He actually organized guerrilla resistance. I found this in the research. He had the weapons of the time, guys with mercenaries, Winchester rifles, crossing the border to try to stop the Mexican Revolution. It didn’t work. So he went north and took his family.

STEVE BANNON (HOST): But hang on, hang on. I want to make sure people understand this, because it’s very important to Buckley’s development. One of the main reasons he did this was Catholicism.

Remember, the Mexican Revolution was as bitter as the French Revolution. This is really the start of the revolutions of the twentieth century. It always traces back to the French Revolution, to the Freemasons, the secularists, and quite frankly, the early communist influence. It went after the Church.

Buckley’s father, it wasn’t just about oil or material goods. He was an ardent Catholic. There were a lot of serious Catholic businessmen who tried to finance stopping how radical this Mexican Revolution was, because it was anti clerical and killed so many priests, correct?

SAM TANENHAUS (GUEST): Correct. Buckley’s father was a financier of the Cristero counterrevolution. That was a Catholic counterrevolution in the 1920s, right around the time Bill Buckley was born, in 1925, almost exactly 100 years ago.

This is the atmosphere Buckley was raised in. Very unusual. It’s not Kennedy style Irish Catholic. It’s almost Spanish Mexican Counter Reformation Catholicism.

They really believed, and today we hear a lot about post liberal Catholics, super educated Catholics who think America and the Western democracies should have a closer association with the Church. Buckley grew up in a family that believed that.

His brother in law, Brent Bozell, became the first, I would argue, one of the first post liberals before the word even existed. He lived in Spain for much of his life, very traditional Catholicism.

Buckley comes out of that and goes off to Yale University. He’s taking his first classes and getting instruction from professors who tell him, religion, Catholicism, the Bible, it’s another superstition. It’s like people in the deepest jungles in Philippines who follow rituals.

Problem | Switch "development" to "upbringing" and write out the part of the Buckley transcript that opens with "STEVE BANNON (HOST): But" and closes with "this was Catholicism.". The data after this have no connection to the Buckley transcript.

Entries provided |

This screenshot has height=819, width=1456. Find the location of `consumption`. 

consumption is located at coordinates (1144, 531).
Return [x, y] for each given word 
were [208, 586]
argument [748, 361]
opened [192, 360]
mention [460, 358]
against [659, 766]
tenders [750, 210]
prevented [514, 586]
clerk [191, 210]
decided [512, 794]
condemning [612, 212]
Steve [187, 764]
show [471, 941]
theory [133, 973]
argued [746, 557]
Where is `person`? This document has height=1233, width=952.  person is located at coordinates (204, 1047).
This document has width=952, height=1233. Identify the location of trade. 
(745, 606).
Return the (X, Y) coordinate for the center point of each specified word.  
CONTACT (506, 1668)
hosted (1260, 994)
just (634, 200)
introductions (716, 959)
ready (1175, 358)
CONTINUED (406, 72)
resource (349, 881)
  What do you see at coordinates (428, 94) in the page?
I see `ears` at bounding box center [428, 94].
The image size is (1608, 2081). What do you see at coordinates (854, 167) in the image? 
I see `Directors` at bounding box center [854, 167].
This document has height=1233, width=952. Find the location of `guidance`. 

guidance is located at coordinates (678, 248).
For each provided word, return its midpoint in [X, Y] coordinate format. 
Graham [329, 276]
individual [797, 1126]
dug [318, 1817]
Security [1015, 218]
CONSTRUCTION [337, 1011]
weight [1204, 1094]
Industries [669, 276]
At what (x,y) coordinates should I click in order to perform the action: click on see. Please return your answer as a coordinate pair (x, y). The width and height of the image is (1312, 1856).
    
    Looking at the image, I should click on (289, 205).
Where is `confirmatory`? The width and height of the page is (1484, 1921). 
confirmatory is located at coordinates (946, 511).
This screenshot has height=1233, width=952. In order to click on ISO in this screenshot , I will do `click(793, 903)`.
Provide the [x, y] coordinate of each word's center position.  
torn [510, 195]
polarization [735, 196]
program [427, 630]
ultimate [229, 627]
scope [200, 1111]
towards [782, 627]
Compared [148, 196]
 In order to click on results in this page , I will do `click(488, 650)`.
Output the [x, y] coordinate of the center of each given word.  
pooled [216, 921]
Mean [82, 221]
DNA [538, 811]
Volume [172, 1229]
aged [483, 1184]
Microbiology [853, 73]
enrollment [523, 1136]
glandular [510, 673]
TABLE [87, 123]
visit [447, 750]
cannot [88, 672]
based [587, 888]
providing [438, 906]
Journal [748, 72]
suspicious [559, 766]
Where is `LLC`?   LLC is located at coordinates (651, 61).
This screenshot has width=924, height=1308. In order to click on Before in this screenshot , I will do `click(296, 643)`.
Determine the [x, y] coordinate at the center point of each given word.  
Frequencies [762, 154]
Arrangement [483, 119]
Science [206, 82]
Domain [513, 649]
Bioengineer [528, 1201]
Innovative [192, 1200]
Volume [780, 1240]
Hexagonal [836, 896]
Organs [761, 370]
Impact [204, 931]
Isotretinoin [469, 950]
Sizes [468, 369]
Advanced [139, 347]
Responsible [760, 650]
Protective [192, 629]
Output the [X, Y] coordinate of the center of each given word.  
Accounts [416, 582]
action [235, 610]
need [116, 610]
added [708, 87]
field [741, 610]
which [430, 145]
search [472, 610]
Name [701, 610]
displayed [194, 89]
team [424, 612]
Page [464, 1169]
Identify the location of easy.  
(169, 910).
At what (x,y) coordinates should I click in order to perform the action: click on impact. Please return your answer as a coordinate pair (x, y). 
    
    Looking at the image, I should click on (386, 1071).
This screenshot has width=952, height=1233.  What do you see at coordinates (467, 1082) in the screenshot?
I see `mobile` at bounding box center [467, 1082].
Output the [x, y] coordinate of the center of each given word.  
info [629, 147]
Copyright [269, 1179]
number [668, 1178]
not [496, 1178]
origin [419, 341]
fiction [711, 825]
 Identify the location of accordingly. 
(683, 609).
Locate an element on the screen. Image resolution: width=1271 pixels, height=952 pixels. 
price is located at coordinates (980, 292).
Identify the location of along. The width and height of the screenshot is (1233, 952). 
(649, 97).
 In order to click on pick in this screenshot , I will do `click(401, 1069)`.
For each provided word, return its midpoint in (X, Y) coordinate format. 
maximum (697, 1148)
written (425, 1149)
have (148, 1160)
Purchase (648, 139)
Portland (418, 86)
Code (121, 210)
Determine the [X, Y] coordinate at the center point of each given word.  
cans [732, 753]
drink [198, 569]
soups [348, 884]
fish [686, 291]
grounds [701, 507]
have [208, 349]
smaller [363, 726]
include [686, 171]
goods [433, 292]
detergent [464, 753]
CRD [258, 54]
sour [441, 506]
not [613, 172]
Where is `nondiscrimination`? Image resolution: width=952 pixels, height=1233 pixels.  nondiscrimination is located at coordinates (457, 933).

Answer below |
STEVE BANNON (HOST): But hang on, hang on. I want to make sure people understand this, because it’s very important to Buckley’s upbringing. One of the main reasons he did this was Catholicism.